Testing with Mock Adapters
For testing, create lightweight mock adapters using in-memory data:
from typing import Any
class MockChunkingAdapter:
"""In-memory mock for testing ChunkingService."""
def __init__(self):
self.chunks: dict[str, list[dict[str, Any]]] = {}
self.groups: dict[str, list[dict[str, Any]]] = {}
def store_chunks_and_groups(
self,
small_chunks: list[dict[str, Any]],
hierarchical_groups: list[dict[str, Any]],
batch_size: int = 500,
) -> None:
if small_chunks:
source_id = small_chunks[0]["source_id"]
self.chunks[source_id] = small_chunks
self.groups[source_id] = hierarchical_groups
def get_small_chunks(self, source_id: str) -> list[dict[str, Any]]:
return self.chunks.get(source_id, [])
def get_hierarchical_groups(self, source_id: str) -> list[dict[str, Any]]:
return self.groups.get(source_id, [])
def update_chunk_status(self, source_id: str, status: str) -> int:
chunks = self.chunks.get(source_id, [])
for chunk in chunks:
chunk["status"] = status
return len(chunks)
Use it in tests:
from chaoscypher_core import ChunkingService, EngineSettings
mock_repo = MockChunkingAdapter()
settings = EngineSettings(current_database="test")
service = ChunkingService(settings=settings, repository=mock_repo)
result = await service.create_chunks("Test document content for chunking.")

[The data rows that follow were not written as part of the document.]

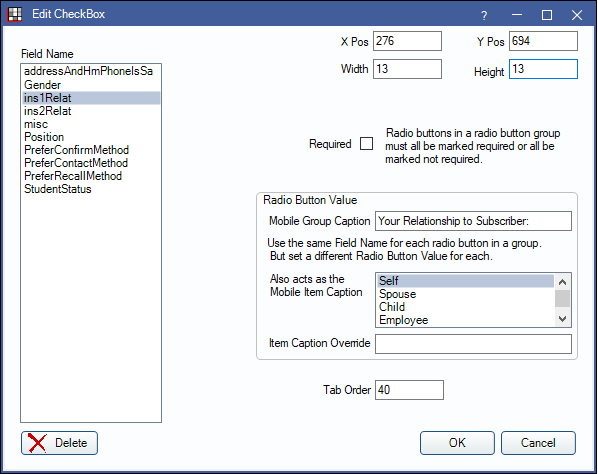This screenshot has height=474, width=598.
Task: Click the Mobile Group Caption field
Action: [473, 221]

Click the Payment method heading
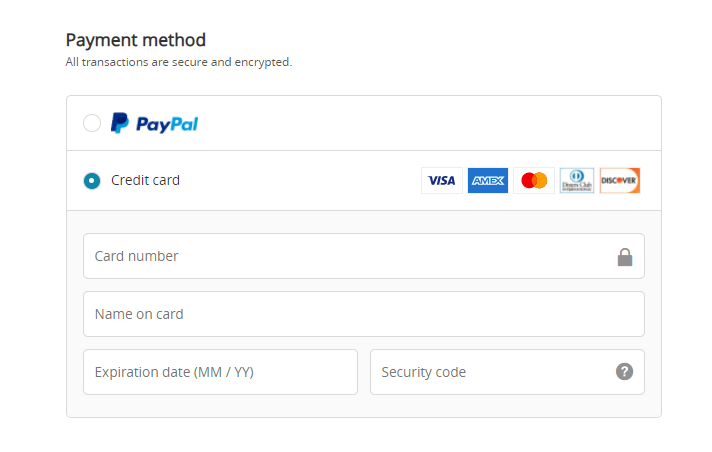click(x=136, y=40)
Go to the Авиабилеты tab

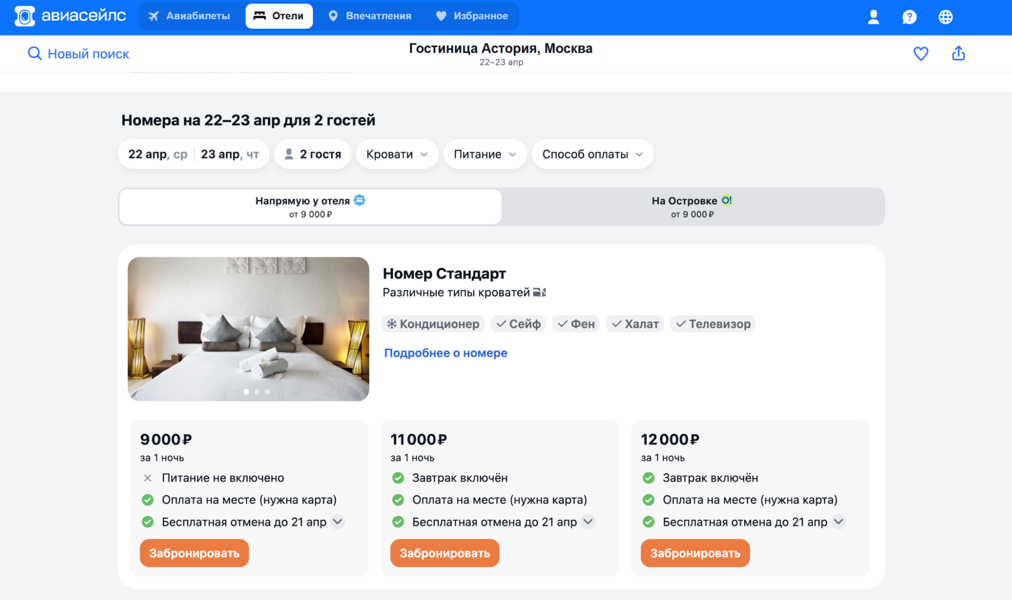click(x=189, y=16)
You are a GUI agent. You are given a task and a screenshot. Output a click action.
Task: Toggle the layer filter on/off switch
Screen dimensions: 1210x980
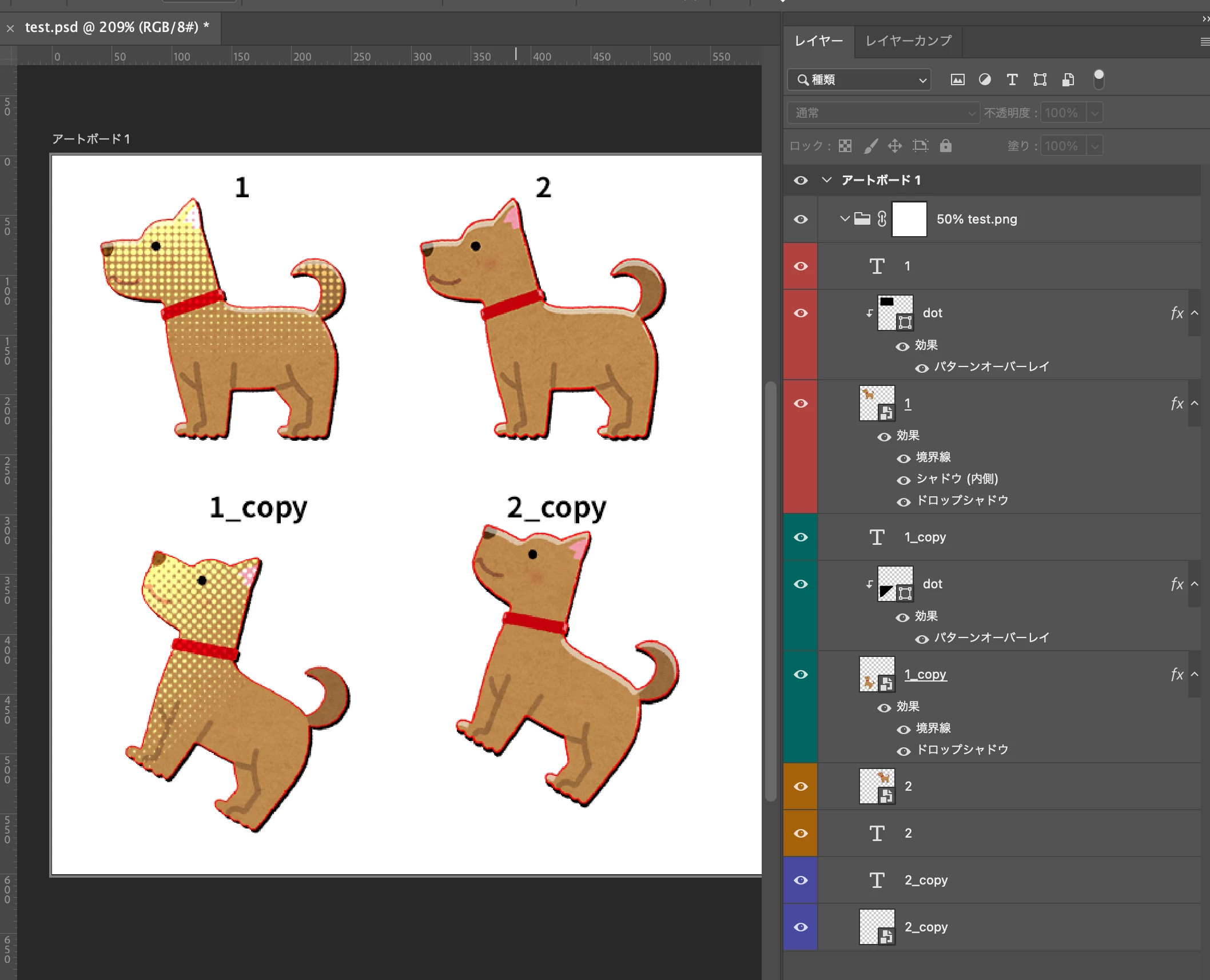pos(1098,79)

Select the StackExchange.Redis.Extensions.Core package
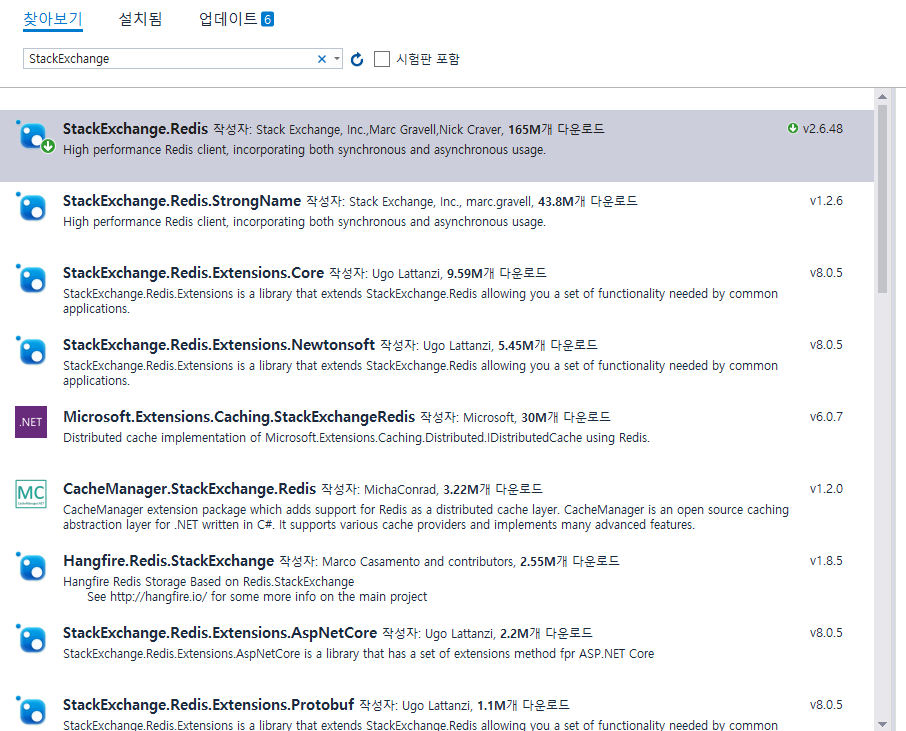tap(193, 273)
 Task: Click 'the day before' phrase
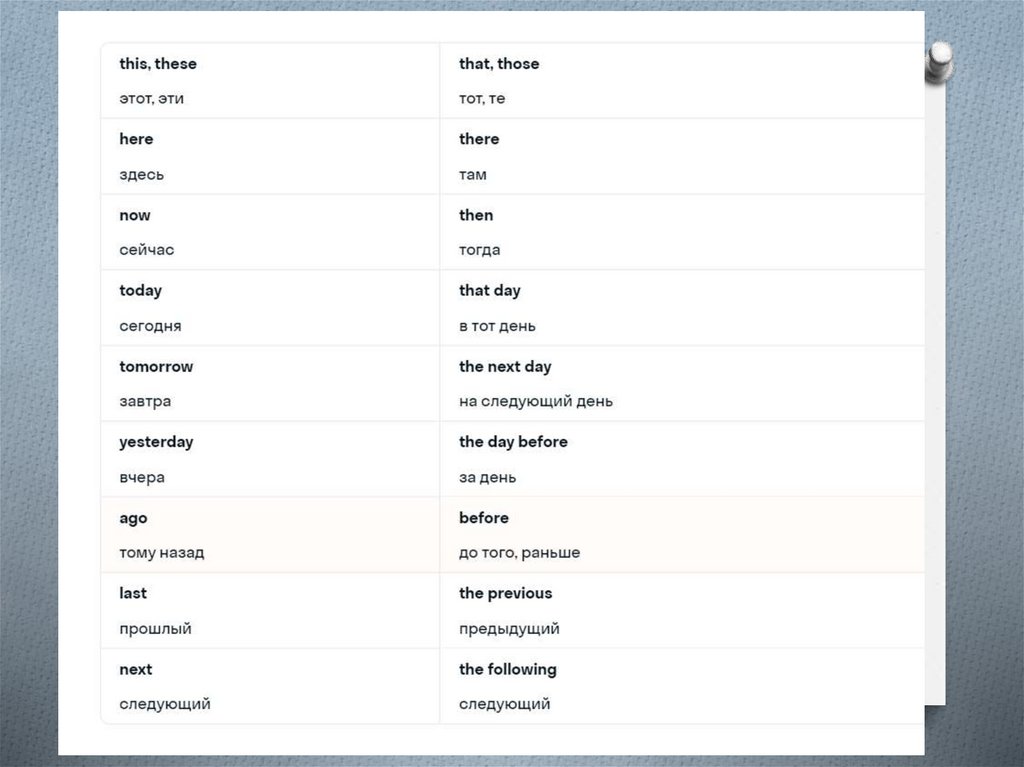point(513,442)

assert result.total_small_chunks > 0
# Persist if needed
service.store_chunks(result)
assert len(mock_repo.chunks["test_src"]) == result.total_small_chunks
Key Design Decisions
Why dicts instead of entities? Storage protocols return dict[str, Any] rather than ORM entities to maintain framework independence. The chaoscypher_core package has no dependency on SQLModel or any web framework. Dicts are universally portable and trivially mockable.
Why structural typing (Protocols)? Python's Protocol class enables duck typing with static type checking. Adapters do not need to inherit from a base class -- they just need to have the right method signatures. This makes it easy to create partial implementations for testing.
Why mixins? The SqliteAdapter uses 14 mixins because the full protocol surface is large. Each mixin is focused on one domain (sources, chunks, workflows, etc.), following the Interface Segregation Principle. This keeps individual files maintainable while composing into a comprehensive adapter.